Exercise aim → Please rewrite the listing from its start through the line containing "click(95, 675)", inclusive, swapping "Manchester United" for "Arsenal" and leaving everything else unchanged. Return only those lines.

--- Begin Records to use ---

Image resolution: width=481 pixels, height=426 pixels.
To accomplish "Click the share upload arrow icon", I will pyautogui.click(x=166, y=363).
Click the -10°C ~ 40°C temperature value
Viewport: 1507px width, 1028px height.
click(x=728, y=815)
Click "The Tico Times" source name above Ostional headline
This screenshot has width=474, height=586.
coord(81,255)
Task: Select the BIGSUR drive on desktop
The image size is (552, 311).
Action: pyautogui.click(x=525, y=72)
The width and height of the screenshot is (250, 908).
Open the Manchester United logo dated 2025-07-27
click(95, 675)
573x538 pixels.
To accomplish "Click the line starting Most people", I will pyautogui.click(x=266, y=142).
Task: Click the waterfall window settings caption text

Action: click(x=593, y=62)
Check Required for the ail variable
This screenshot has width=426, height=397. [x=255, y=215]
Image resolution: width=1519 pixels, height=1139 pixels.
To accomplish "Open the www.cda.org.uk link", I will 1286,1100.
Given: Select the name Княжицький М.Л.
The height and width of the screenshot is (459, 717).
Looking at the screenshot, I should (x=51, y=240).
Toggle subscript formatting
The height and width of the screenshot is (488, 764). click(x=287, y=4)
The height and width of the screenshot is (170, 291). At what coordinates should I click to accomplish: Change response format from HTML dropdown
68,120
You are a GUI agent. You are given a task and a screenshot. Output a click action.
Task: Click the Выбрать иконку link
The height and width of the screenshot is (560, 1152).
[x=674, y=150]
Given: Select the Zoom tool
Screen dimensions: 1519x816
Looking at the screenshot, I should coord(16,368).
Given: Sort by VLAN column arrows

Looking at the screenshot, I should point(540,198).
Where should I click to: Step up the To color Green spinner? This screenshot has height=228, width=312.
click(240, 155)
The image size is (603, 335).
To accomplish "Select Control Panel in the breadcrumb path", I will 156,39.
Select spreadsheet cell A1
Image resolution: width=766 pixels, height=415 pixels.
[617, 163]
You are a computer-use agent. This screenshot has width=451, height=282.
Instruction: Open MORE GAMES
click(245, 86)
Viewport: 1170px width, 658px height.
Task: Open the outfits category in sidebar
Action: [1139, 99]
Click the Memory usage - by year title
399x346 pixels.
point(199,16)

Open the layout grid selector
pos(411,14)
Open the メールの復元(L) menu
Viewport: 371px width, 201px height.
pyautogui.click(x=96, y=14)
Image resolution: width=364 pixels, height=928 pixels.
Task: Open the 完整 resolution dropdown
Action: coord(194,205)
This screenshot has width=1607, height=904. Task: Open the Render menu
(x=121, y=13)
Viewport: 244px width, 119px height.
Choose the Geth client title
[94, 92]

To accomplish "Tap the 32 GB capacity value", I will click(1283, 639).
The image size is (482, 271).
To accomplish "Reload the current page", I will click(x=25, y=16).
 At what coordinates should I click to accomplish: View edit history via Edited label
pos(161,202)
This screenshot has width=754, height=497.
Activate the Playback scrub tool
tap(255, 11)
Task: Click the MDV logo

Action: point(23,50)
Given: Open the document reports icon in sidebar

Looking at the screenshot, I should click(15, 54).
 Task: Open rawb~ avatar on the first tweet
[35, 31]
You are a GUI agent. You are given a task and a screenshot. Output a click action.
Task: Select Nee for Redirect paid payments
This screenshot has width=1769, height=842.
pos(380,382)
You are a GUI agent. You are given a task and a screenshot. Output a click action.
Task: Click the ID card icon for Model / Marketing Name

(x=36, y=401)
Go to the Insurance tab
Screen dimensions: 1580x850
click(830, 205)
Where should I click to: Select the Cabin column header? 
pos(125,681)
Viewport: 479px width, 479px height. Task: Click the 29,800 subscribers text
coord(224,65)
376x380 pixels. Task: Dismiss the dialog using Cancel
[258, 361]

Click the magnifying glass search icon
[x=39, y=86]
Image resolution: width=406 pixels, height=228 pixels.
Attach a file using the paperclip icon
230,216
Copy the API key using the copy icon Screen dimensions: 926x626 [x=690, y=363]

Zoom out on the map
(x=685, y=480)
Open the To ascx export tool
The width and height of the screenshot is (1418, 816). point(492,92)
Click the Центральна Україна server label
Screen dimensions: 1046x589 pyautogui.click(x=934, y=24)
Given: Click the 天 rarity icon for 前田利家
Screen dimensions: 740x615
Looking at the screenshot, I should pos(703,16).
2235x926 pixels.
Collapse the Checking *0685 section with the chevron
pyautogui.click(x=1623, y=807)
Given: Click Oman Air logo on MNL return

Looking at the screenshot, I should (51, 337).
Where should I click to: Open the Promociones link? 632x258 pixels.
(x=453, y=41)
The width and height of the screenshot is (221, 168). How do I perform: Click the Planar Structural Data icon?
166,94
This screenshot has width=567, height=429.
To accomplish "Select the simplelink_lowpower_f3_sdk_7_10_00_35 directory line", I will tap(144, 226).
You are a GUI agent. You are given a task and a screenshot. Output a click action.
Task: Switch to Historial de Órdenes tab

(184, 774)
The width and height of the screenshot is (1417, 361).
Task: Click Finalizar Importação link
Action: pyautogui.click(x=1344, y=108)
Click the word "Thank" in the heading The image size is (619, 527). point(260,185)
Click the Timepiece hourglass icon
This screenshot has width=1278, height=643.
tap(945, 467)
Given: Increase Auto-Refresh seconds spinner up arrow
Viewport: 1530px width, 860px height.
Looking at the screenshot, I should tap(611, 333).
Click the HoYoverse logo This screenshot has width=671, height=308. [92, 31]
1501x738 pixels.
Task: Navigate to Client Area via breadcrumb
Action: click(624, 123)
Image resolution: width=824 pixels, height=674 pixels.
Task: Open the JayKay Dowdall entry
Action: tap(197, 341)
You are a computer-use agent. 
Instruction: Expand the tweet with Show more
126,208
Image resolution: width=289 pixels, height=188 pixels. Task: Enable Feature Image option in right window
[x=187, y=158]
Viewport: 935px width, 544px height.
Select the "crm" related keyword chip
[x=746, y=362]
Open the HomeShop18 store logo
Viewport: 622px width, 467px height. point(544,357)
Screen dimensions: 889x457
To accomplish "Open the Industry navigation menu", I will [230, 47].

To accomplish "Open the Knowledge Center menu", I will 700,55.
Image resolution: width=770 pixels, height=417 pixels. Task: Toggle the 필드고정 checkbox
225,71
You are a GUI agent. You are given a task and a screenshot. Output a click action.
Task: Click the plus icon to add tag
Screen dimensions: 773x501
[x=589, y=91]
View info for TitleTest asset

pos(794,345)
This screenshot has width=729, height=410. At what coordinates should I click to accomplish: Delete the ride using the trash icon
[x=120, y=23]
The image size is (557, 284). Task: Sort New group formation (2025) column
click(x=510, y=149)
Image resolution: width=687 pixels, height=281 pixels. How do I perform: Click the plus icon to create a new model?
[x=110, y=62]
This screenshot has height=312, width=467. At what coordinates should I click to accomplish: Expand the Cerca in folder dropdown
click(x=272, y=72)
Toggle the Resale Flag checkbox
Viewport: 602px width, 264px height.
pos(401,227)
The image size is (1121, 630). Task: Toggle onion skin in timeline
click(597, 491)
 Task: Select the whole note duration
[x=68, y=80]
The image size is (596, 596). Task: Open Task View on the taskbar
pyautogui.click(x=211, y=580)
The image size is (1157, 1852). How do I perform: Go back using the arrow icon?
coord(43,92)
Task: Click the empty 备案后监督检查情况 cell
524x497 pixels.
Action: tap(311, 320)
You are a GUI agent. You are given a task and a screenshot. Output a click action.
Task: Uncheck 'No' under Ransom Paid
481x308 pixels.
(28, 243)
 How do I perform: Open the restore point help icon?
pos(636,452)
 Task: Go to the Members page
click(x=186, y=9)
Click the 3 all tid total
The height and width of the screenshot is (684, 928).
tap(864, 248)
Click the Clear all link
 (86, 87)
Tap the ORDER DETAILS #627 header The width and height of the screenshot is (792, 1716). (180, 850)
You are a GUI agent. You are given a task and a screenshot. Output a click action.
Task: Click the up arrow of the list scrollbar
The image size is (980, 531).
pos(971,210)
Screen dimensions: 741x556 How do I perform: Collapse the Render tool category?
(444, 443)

--- End Records to use ---

Result of the exercise →
Image resolution: width=481 pixels, height=426 pixels.
To accomplish "Click the share upload arrow icon", I will pyautogui.click(x=166, y=363).
Click the -10°C ~ 40°C temperature value
Viewport: 1507px width, 1028px height.
click(x=728, y=815)
Click "The Tico Times" source name above Ostional headline
This screenshot has width=474, height=586.
coord(81,255)
Task: Select the BIGSUR drive on desktop
The image size is (552, 311).
Action: pyautogui.click(x=525, y=72)
The width and height of the screenshot is (250, 908).
Open the Arsenal logo dated 2025-07-27
click(95, 675)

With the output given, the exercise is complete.